> [ИСХОДНЫЙ ТЕКСТ]
○ ○ ○ ○ ○

Иудейская степь, древняя Индия, Китай, Афины. Четыре великих духовных источника древности. И одно и то же понимание связи между словом и миром. Последователи Конфуция создали даже школу исправления имен. Они вслед за учителем считали, что когда-то слово однозначно воплощало вещь. Но с тех пор связь исказилась и утратилась, и необходимо восстановить гармонию. Нужно исправить слова так, чтобы они снова соответствовали вещам.

Исправить слова было необходимо, так как “если имена неправильны, то слова не имеют под собой основания, если слова не имеют под собой основания, то дела не могут осуществляться. Если дела не могут осуществляться, то ритуал и музыка не процветают.” Таким образом, мы видим, что сама по себе идея жесткой связи между планом выражения и планом содержания, мягко говоря, не нова.

○ ○ ○ ○ ○

> [ЗАПИСИ]
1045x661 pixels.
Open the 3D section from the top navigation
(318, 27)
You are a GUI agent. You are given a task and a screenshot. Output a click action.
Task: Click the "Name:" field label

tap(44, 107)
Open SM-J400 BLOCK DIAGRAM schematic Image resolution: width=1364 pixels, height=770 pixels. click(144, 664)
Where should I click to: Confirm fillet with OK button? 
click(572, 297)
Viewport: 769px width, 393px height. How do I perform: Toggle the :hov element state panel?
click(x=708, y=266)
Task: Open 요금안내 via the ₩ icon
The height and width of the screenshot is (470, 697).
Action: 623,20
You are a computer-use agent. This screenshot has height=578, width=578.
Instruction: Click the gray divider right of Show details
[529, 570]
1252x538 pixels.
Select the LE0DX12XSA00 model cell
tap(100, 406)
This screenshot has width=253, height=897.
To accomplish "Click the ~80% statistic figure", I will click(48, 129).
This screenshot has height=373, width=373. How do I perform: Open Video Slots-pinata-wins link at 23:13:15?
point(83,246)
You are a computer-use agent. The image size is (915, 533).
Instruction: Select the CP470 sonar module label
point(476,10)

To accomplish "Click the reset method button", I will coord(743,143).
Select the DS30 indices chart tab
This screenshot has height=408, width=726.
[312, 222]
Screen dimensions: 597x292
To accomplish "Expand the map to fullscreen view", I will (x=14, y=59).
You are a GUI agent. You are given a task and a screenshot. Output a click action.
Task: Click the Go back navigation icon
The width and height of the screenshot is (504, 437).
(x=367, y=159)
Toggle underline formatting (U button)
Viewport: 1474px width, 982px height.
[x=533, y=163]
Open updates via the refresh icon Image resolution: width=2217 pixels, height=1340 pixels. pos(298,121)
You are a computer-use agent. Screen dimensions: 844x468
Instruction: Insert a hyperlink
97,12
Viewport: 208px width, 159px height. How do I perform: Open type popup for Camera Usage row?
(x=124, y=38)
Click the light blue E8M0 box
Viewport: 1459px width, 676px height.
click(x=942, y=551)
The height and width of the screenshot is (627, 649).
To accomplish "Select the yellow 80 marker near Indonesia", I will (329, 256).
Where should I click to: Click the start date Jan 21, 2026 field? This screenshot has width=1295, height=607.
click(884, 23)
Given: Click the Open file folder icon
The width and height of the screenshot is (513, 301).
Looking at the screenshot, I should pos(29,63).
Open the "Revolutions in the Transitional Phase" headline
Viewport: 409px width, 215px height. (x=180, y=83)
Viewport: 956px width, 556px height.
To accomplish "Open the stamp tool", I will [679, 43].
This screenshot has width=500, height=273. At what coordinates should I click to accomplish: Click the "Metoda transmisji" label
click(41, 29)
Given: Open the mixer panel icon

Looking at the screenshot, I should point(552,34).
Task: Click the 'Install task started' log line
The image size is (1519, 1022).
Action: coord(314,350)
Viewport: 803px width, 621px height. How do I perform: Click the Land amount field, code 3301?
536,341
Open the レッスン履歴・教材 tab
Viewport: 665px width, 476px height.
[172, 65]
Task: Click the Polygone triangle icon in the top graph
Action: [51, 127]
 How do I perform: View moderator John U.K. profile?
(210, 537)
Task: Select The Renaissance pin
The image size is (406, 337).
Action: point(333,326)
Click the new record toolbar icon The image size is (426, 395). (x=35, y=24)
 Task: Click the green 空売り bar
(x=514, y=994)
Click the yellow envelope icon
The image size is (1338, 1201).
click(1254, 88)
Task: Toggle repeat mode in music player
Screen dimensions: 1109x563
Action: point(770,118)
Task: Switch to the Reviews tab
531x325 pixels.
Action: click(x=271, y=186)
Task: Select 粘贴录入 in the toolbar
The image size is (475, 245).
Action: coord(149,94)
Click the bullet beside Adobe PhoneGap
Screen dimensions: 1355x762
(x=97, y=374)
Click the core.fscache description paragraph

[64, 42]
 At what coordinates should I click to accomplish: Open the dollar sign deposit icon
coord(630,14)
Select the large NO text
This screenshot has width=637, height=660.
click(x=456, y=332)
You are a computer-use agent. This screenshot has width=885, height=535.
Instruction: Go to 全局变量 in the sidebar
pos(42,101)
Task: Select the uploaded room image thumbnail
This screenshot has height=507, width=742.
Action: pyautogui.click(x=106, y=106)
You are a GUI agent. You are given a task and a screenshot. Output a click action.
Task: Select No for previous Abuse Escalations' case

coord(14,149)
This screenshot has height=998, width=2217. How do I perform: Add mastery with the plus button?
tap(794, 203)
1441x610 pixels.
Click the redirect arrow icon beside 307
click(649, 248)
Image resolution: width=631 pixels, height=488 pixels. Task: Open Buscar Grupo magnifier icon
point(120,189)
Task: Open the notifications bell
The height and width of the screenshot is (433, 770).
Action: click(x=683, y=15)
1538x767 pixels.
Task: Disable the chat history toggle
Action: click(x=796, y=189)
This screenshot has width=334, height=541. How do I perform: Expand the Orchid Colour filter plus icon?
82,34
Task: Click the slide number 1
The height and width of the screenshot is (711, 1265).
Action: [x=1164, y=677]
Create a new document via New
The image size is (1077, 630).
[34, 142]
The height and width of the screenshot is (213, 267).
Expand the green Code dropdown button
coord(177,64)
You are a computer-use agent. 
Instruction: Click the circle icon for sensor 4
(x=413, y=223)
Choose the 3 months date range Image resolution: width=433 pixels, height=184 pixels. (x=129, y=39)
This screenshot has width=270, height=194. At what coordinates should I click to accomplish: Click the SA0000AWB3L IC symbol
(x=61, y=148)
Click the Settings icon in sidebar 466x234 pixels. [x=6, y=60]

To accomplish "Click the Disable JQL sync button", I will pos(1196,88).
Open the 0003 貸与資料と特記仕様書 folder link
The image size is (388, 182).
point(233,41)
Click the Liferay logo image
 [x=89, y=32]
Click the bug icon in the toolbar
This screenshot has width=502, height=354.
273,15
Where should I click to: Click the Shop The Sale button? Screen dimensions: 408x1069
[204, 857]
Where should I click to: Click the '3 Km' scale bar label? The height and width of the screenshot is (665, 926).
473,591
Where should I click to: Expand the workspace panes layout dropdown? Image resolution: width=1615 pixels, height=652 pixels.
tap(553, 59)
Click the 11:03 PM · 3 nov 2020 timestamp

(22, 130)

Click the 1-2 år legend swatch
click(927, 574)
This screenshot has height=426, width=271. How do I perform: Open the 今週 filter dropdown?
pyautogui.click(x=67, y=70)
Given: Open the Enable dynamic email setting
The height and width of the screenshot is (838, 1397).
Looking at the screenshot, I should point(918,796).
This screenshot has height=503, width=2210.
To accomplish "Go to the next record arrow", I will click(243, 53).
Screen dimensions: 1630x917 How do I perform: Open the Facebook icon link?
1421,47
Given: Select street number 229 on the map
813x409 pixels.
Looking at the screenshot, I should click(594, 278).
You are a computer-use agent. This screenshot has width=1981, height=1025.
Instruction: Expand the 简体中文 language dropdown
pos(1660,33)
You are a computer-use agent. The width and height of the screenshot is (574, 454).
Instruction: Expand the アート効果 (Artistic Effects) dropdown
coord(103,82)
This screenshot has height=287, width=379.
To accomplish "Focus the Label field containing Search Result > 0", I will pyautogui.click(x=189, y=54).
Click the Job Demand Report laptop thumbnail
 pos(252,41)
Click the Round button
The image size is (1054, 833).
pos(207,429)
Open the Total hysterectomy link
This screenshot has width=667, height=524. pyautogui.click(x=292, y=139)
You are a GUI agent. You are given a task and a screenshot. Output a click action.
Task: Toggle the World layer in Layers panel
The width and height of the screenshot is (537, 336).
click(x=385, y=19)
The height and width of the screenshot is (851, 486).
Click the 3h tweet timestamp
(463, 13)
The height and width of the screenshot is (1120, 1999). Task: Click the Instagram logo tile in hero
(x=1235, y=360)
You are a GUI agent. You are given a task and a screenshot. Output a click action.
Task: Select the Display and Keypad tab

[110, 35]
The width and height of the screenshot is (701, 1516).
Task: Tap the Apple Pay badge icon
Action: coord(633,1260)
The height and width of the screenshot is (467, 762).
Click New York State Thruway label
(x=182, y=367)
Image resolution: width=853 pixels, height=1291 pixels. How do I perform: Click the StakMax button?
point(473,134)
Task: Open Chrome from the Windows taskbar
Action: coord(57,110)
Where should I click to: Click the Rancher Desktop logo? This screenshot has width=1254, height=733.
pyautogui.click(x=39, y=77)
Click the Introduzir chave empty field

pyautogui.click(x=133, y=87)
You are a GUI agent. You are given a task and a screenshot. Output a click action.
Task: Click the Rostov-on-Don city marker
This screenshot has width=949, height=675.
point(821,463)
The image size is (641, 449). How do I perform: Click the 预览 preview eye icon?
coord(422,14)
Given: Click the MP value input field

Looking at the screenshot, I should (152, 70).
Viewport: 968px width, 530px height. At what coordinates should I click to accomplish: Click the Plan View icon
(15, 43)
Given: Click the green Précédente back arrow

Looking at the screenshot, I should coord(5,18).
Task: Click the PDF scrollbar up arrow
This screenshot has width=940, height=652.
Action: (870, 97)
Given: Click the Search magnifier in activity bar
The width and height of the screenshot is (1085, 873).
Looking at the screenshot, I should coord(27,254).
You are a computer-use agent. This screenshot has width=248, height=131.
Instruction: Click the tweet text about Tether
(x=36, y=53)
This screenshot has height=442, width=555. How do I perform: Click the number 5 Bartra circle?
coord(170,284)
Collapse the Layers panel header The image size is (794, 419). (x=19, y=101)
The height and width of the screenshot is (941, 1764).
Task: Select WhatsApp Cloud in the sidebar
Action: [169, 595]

○ ○ ○ ○ ○

> [ЗАДАНИЯ]
1. Перескажите кратко в виде списка абзац исходного текста, начинающийся словами «Иудейская степь, древняя Индия», сохранив его основные факты.
2. Перепишите дословно отрывок исходного текста от слов «Иудейская степь, древняя» до слов «говоря, не нова.» включительно.
3. Переведите на английский язык предложение из исходного текста: «Последователи Конфуция создали даже школу исправления имен».

> [ОТВЕТЫ]
1.
- Иудейская степь, древняя Индия, Китай и Афины — четыре великих духовных источника древности. Связь между словом и миром они понимали одинаково.
- Последователи Конфуция даже создали школу исправления имен.
- Вслед за учителем они считали, что когда-то слово однозначно воплощало вещь, но потом эта связь исказилась и утратилась.
- Чтобы восстановить гармонию, нужно исправить слова так, чтобы они снова соответствовали вещам.

2.
Иудейская степь, древняя Индия, Китай, Афины. Четыре великих духовных источника древности. И одно и то же понимание связи между словом и миром. Последователи Конфуция создали даже школу исправления имен. Они вслед за учителем считали, что когда-то слово однозначно воплощало вещь. Но с тех пор связь исказилась и утратилась, и необходимо восстановить гармонию. Нужно исправить слова так, чтобы они снова соответствовали вещам.

Исправить слова было необходимо, так как “если имена неправильны, то слова не имеют под собой основания, если слова не имеют под собой основания, то дела не могут осуществляться. Если дела не могут осуществляться, то ритуал и музыка не процветают.” Таким образом, мы видим, что сама по себе идея жесткой связи между планом выражения и планом содержания, мягко говоря, не нова.

3. Confucius's followers even created a school of the rectification of names.